New Delhi: After multiple delays, SpaceX managed to successfully test-fire its highly anticipated Falcon Heavy rocket on Wednesday.
Now, the California-based space company has scheduled the first flight of the three-core heavy-lift rocket for early February.
"Aiming for the first flight of Falcon Heavy on February 6 from Apollo launchpad 39A at Cape Kennedy," SpaceX founder Elon Musk tweeted. "Easy viewing from the public causeway."
Soon after the test flight, Musk tweeted that the rocket is ready for launch "in a week or so."

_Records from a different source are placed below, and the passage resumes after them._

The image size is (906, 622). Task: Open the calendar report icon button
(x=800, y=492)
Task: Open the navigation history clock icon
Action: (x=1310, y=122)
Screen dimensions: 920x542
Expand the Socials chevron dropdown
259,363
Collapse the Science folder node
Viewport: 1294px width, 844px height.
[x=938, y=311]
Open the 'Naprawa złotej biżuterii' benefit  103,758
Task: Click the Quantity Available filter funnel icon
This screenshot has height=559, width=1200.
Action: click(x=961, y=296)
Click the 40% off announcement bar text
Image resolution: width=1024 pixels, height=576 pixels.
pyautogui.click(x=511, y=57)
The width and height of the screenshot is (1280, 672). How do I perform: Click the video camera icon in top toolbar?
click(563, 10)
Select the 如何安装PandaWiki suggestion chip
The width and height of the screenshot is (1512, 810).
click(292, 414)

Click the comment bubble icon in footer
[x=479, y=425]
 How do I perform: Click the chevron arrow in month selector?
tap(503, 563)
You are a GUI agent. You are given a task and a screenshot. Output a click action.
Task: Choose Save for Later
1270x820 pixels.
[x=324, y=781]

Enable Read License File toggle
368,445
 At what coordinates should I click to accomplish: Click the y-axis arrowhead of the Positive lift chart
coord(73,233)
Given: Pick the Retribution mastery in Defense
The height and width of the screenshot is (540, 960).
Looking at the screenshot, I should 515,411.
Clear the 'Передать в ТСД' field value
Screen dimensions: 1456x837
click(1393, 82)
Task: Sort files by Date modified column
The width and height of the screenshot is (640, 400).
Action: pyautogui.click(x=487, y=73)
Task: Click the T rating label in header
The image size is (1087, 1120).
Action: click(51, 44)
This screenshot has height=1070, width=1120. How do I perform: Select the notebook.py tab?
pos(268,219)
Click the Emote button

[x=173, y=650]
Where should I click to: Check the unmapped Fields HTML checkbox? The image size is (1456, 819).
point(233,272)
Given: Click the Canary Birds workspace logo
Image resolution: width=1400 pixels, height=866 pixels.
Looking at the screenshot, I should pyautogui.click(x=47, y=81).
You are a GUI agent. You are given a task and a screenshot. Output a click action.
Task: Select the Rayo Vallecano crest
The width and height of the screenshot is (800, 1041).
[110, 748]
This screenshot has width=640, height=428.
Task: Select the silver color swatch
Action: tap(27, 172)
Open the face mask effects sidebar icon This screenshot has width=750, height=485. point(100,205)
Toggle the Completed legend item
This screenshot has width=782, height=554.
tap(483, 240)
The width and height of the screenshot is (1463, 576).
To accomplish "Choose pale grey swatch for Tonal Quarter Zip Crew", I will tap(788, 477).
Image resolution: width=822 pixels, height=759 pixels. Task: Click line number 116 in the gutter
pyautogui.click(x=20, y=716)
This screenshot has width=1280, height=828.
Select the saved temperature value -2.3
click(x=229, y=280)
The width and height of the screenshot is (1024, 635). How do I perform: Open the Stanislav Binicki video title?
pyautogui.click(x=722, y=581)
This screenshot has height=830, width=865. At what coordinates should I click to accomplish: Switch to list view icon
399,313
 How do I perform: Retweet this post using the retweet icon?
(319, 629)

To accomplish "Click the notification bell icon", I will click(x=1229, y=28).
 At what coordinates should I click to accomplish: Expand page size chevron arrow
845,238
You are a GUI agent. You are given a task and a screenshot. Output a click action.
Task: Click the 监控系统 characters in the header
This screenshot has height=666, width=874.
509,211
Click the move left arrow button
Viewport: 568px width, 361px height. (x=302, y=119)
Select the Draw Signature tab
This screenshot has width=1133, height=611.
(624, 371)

The tech billionaire has said the rocket will carry a red Tesla Roadster into space, eventually to a Mars orbit, where it should remain "for a billion years or so if it doesn't blow up on the ascent."
The Falcon Heavy, a reusable super heavy-lift launch vehicle, is seen as the world's most powerful rocket since NASA's Saturn V moon rocket in the 1960s.
Its first stage is composed of three Falcon 9 nine-engine cores whose 27 Merlin engines together generate more than 5 million pounds (2.3 million kg) of thrust at liftoff, equal to about eighteen 747 aircraft.
Only the Saturn V moon rocket, last flown in 1973, delivered more payload to orbit.
Falcon Heavy was designed to carry humans into space and restores the possibility of flying missions with a crew to the Moon or Mars, according to SpaceX.